Cyclist skeptical of shoulder safety on rural roads

Jeff Tindall commutes by bike during spring, summer and fall, but not winter. During the colder months he rides inside. We staged this shot near his house on one of the coldest days of the year. Photo by Glen Gower.

(PHOTO: Jeff Tindall commutes by bike during spring, summer and fall, but not winter. During the colder months he rides inside. We staged this shot near his house on one of the coldest days of the year. Photo by Glen Gower.)

The city has paved the shoulder of a stretch of Fernbank Road in an effort to improve cycling infrastructure in the Goulbourn area, but one local cyclist isn’t convinced.

A portion of Fernbank Road between Shea Road and 500 metres west of Terry Fox Drive was paved over the summer with the goal of better connecting bicycle facilities with OC Transpo. It was one of the projects funded by a $4-million grant from the federal government’s Public Transit Infrastructure Fund.

“The options are limited in the rural area to figure out how to connect transit to cycling,” said Scott Moffatt, councillor for Rideau-Goulbourn, the ward which the section of Fernbank Road is a part of.

Moffatt said having a paved shoulder is good for cyclists, but also for cars as well because it extends the life of the road. With an unpaved shoulder, cars sometimes ride on the edge of the surface which over time can chip away and cause cracking.

“It’s a better road to drive on (and) a better road to bike on,” he said.

Having at least more paved shoulders would go a long way to improving cycling in the rural area, he said, because communities like Stittsville and Richmond have little or no routes to connect them to other places.

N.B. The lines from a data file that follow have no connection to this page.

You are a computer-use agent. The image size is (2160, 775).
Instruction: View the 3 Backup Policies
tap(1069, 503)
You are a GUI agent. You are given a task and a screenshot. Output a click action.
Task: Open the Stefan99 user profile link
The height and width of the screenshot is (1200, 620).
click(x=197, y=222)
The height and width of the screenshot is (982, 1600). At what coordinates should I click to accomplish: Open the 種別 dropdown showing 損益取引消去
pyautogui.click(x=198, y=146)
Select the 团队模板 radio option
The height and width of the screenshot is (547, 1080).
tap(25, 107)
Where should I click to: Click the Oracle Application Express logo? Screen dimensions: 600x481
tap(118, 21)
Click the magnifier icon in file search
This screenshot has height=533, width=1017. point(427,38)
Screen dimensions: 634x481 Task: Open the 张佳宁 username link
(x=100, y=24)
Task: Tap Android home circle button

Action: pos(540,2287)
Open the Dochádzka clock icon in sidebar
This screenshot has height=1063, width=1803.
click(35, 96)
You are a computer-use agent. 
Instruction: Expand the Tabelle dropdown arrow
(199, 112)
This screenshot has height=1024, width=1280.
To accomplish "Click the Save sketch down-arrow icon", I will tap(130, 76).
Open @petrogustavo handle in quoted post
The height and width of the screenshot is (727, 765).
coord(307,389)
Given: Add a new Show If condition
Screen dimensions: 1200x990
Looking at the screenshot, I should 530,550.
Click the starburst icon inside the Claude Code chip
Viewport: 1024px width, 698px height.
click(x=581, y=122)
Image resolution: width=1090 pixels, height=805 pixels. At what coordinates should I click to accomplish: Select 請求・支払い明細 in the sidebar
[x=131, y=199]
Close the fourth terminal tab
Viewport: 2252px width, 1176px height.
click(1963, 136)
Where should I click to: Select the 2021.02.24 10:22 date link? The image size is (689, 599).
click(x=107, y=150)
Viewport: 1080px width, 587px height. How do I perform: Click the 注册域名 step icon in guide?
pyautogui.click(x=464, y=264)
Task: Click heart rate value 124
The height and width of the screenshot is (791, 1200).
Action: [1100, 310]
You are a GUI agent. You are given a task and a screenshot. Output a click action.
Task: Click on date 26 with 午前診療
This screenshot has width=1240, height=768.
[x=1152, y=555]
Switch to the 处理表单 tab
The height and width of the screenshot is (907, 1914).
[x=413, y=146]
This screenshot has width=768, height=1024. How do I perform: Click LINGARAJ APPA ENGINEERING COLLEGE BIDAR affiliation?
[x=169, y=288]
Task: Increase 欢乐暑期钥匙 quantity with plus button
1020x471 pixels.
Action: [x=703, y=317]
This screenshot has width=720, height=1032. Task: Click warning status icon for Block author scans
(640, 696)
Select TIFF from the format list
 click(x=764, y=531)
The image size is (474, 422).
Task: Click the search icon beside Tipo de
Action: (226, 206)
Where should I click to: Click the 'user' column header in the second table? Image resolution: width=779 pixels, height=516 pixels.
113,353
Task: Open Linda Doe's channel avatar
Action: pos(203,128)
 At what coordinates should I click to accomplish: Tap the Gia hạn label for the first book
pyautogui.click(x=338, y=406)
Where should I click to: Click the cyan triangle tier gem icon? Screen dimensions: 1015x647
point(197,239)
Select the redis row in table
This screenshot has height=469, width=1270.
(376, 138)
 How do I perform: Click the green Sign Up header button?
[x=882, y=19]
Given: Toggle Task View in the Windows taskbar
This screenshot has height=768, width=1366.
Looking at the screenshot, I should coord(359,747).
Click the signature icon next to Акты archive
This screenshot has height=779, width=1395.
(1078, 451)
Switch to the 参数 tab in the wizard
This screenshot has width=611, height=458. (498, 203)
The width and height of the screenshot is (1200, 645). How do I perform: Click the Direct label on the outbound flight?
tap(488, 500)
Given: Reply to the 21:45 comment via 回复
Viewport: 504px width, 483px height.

“People in Richmond… they’d like a pathway to communities like Stittsville and Nepean,” he said.

Roads like Flewellyn, which has a narrow gravel shoulder, are popular with cyclists because they provide decent connections and very low traffic. When Shea Road was repaved a while ago, he heard from one local cyclist who thanked him for the new shoulder.

“It’s perfect now,” Moffatt said.

But Jeff Tindall, a Stittsville cycling enthusiast, said it doesn’t quite cut the mustard.

“Paved shoulders are certainly better than gravel shoulders, however this shouldn’t be misconstrued as cycling infrastructure,” he wrote in a message to StittsvilleCentral.ca. “While they do provide a bit more separation between cyclists and automobiles, it’s a shoulder, and as such I fully expect vehicles to drive (on) it.”

He pointed to the recent repaving of Shea Road and said vehicles often use its shoulder as a parking zone or a lane to pass other vehicles.

“I witnessed a very close call on Iber when an SUV did just that only to realize a pedestrian was walking past the turning left car along the shoulder,” he wrote.

He would like to see actual cycling infrastructure be built in the area – meaning real lanes instead of shoulders, complete with signs reserving them for cyclists.